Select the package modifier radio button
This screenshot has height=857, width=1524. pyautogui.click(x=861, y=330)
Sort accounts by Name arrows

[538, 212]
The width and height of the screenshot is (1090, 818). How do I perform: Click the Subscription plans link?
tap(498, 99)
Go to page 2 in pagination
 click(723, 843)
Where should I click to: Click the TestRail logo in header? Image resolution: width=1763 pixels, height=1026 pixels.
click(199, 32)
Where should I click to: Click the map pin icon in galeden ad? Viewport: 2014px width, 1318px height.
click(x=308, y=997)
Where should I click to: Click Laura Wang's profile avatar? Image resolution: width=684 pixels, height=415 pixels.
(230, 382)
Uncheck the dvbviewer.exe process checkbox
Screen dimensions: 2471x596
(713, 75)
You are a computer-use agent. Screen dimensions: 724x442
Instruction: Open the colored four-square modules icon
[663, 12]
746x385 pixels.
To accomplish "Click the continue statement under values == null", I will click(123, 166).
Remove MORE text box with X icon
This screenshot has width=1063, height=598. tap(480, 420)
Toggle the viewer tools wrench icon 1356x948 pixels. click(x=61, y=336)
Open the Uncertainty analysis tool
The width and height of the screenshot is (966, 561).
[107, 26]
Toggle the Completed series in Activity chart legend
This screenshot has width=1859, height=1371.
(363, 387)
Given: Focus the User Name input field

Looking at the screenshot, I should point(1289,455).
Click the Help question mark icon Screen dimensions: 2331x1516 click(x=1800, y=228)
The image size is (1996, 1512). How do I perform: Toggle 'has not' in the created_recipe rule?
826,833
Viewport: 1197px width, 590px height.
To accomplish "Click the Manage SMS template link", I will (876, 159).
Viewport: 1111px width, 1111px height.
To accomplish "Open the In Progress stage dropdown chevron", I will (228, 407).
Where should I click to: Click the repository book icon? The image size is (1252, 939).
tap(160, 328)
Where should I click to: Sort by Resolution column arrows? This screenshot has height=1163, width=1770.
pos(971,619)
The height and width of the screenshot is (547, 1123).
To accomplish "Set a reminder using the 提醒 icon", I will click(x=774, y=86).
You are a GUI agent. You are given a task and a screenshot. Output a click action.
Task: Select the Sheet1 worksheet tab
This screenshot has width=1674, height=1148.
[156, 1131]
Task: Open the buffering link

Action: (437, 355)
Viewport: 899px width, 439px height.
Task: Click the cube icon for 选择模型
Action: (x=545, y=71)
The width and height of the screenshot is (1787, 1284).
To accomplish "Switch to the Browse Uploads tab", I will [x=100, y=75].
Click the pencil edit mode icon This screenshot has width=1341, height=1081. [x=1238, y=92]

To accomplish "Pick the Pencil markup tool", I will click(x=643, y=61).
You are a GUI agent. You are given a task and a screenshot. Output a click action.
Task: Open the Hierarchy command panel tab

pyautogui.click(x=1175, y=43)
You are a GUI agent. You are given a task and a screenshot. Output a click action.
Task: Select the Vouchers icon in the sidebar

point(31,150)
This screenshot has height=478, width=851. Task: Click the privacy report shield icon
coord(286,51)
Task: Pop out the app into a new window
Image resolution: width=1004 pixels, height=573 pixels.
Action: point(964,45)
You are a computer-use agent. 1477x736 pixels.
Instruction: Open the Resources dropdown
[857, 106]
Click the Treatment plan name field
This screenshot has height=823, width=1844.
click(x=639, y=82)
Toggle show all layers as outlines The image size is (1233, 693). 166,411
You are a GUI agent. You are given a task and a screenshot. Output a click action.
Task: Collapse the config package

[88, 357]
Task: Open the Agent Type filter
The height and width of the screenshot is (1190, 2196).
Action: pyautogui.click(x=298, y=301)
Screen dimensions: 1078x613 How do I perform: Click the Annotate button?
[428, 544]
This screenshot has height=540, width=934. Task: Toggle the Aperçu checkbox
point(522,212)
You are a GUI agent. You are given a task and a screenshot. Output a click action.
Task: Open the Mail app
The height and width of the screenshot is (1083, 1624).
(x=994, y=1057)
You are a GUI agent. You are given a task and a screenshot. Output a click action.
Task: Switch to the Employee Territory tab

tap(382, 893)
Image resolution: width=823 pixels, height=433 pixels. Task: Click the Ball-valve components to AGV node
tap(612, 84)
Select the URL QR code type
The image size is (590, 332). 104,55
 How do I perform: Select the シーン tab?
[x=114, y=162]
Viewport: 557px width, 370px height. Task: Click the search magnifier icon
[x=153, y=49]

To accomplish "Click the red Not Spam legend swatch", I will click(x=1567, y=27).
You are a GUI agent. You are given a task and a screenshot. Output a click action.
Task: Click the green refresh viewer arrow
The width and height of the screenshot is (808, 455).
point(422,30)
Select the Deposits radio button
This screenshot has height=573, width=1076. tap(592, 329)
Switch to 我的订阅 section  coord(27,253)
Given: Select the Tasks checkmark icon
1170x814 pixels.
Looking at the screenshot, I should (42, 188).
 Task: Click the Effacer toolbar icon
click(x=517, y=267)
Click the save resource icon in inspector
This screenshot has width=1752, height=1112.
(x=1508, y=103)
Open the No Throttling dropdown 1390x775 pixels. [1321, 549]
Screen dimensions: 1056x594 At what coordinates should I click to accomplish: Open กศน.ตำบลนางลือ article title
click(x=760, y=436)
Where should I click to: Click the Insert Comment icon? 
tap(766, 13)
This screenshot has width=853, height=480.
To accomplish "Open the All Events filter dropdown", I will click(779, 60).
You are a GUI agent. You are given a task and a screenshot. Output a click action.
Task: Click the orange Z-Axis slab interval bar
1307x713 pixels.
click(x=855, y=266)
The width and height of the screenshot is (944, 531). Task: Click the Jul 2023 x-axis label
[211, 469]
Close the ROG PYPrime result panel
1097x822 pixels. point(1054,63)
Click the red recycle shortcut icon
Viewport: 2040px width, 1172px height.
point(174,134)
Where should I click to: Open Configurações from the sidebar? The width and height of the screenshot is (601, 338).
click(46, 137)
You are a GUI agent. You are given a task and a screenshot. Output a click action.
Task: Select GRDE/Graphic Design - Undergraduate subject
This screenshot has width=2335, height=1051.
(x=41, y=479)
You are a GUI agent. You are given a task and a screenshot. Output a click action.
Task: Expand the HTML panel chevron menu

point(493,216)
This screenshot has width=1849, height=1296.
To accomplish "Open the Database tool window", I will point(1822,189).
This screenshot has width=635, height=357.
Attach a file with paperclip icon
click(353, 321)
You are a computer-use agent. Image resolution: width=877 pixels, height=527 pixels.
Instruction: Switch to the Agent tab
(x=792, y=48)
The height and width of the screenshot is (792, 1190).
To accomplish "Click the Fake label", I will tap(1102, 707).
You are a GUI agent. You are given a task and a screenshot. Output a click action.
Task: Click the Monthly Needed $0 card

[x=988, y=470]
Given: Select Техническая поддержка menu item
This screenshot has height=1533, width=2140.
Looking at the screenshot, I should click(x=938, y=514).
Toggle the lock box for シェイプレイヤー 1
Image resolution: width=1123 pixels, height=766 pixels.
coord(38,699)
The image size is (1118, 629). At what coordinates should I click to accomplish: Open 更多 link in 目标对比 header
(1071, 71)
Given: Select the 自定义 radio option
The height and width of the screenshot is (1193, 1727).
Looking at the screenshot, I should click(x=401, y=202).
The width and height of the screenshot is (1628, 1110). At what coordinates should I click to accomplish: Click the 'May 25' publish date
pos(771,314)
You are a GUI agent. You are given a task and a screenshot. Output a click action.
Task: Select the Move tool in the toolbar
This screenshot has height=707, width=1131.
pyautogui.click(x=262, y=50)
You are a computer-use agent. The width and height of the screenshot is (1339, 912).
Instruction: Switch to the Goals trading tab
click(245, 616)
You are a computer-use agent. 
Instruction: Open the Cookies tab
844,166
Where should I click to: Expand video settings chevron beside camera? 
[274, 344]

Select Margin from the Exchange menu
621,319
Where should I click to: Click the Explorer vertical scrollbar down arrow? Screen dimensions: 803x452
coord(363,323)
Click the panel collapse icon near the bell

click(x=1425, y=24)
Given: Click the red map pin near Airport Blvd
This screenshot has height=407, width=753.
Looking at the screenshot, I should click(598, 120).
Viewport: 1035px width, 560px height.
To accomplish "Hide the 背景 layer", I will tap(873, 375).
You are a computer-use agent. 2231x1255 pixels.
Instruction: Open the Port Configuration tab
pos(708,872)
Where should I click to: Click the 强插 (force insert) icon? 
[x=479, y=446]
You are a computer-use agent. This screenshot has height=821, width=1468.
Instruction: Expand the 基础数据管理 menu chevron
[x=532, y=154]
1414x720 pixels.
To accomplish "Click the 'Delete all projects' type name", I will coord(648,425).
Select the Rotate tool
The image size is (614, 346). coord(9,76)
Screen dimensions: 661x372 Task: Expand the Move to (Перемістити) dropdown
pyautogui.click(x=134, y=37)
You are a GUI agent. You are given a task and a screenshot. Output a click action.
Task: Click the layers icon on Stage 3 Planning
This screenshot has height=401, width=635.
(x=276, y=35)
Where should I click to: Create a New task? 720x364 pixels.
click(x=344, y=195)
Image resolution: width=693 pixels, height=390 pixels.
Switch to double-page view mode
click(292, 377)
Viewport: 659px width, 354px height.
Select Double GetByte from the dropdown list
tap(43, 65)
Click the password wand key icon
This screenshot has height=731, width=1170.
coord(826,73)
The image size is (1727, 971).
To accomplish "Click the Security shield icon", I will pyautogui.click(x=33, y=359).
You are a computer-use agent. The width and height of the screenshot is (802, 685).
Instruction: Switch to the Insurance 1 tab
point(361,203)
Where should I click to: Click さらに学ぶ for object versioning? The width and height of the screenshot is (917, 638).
------------------------------------------------------------
● TASK TO CARRY OUT
Please, from the entries above, set down exactly the lines from the one containing "This screenshot has width=1849, height=1296." through the one containing "Given: Select the 自定义 radio option", and only those.

● OUTPUT
This screenshot has width=1849, height=1296.
To accomplish "Open the Database tool window", I will point(1822,189).
This screenshot has width=635, height=357.
Attach a file with paperclip icon
click(353, 321)
You are a computer-use agent. Image resolution: width=877 pixels, height=527 pixels.
Instruction: Switch to the Agent tab
(x=792, y=48)
The height and width of the screenshot is (792, 1190).
To accomplish "Click the Fake label", I will tap(1102, 707).
You are a GUI agent. You are given a task and a screenshot. Output a click action.
Task: Click the Monthly Needed $0 card

[x=988, y=470]
Given: Select Техническая поддержка menu item
This screenshot has height=1533, width=2140.
Looking at the screenshot, I should click(x=938, y=514).
Toggle the lock box for シェイプレイヤー 1
Image resolution: width=1123 pixels, height=766 pixels.
coord(38,699)
The image size is (1118, 629). At what coordinates should I click to accomplish: Open 更多 link in 目标对比 header
(1071, 71)
Given: Select the 自定义 radio option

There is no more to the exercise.